During the 1970’s Linus Pauling promoted the beneficial health effects of megadoses of vitamin C against such diseases as cancer [2]. Clinical trials by Cameron and Pauling [3] concluded that intravenous megadoses of vitamin C (10 g/d) delayed the death of 100 terminal cancer patients. A follow up study by Cameron and Pauling [2] reported a survival time of almost a year for cancer patients compared to controls which represented a fourfold increase in the survival period. Researchers at the Mayo Clinic, however, were unable to confirm these findings when the same mega doses of vitamin C (10 g/d) were given orally [4,5]). A possible discrepancy between these studies, however, was likely the much higher plasma levels of vitamin C in cancer patients given the vitamin intravenously compared to those taking it orally. The anti-cancer properties of vitamin C were subsequently confirmed by Chen and co-workers [6] who recorded decreases in the growth and weight of human, rat, and murine tumor xenografts in athymic, nude mice following i.p. injection of pharmacologic doses of vitamin C. Further in vitro studies also demonstrated the cytotoxic effects of megadoses of Vitamin C on a variety of cancer cells with little or no effect on normal cells [7,8]. Tian and co-workers [9] recently described a mechanism in which the Warburg effect, triggered by activation of the hypoxia-inducible factor (HIF) pathway, rendered multiple cancer lines far more susceptible to vitamin C induced toxicity. The Warburg effect is a phenomenon in which most cancer cells rely on aerobic glycolysis for energy as distinct from normal differentiated cells which use mitochondrial oxidative phosphorylation as their source of energy [10].

Several in vitro studies pointed to a possible role for vitamin C in peripheral nerve myelination [11,12]. This was recently confirmed in vivo by Gess et al. [13] who reported collagen gene transcription was reduced in sodium-dependent vitamin C transporter 2 (SVCT2) deficient mice but hydroxyproline was not. This suggested that collagen was regulated at the transcriptional and not at the post translation level. The reduction in ascorbic acid and hypomylination and defects in collagen formation in periphery nerve of SVCT2+/- mice resulted in sensory impairment. It was clear from this study that a better understanding of the transport mechanisms of ascorbic acid and pharmacological manipulation of SVCT2, could lead to new therapies for peripheral neuropathies.
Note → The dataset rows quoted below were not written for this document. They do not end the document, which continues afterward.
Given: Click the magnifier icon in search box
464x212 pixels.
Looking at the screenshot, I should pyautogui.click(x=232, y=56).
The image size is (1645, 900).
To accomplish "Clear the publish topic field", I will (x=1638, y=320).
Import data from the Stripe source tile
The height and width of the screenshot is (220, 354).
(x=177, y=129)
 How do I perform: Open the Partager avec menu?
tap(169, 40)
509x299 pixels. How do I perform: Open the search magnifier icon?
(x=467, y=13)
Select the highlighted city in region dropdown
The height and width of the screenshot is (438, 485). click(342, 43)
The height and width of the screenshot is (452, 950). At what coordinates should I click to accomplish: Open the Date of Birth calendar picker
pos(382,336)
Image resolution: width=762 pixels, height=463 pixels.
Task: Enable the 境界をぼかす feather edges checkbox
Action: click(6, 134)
In addition to its presence in the central nervous system, ascorbic acid is highly concentrated in the retina with levels rising over 100 times higher than that found in blood plasma [14,15]. A deficiency renders the photoreceptors more susceptible to light damage by decreasing retinal ascorbate [16]. Using goldfish retinal slices, Calero and co-workers [17] reported that ascorbic acid may act as an endogenous agent potentiating GABAergic neurotransmission in the central nervous system. GABAergic plays a critical role by acting on both GABAA and GABAB receptors generating wakefulness and controlling the state of active sleep [18].

Besides its anticancer properties [19], vitamin C exerts many other important roles in the human body. Even the oxidized form of vitamin C, dehydroascorbic acid (DHA) has some unique properties. Unlike vitamin C, DHA can penetrate the blood-brain barrier. As a result, Huang et al. [20] proposed that DHA would improve outcome after a stroke by augmenting brain antioxidant levels. Based on its effect on cerebral ischemia in mice, DHA was considered to be a promising pharmacological therapy for strokes.

A novel role for ascorbate in epigenetic regulation was recently discovered by Minor et al. [21].Ascorbate was shown to hydoxylate 5-methylcytosine (5-mC) to 5-hydroxymethylcytosine (5-hmC) in the DNA catalyzed by ten-eleven translocation (Tet) methyl cytosine dioxygenase. This modification of the epigenetic control of genome activity by vitamin C opens up whole new areas of study that could have a profound effect on many cellular processes with significant consequences for health and disease [22].

From the range of activities described, it is clear that vitamin C is definitely not just limited to being an antioxidant or preventing scurvy.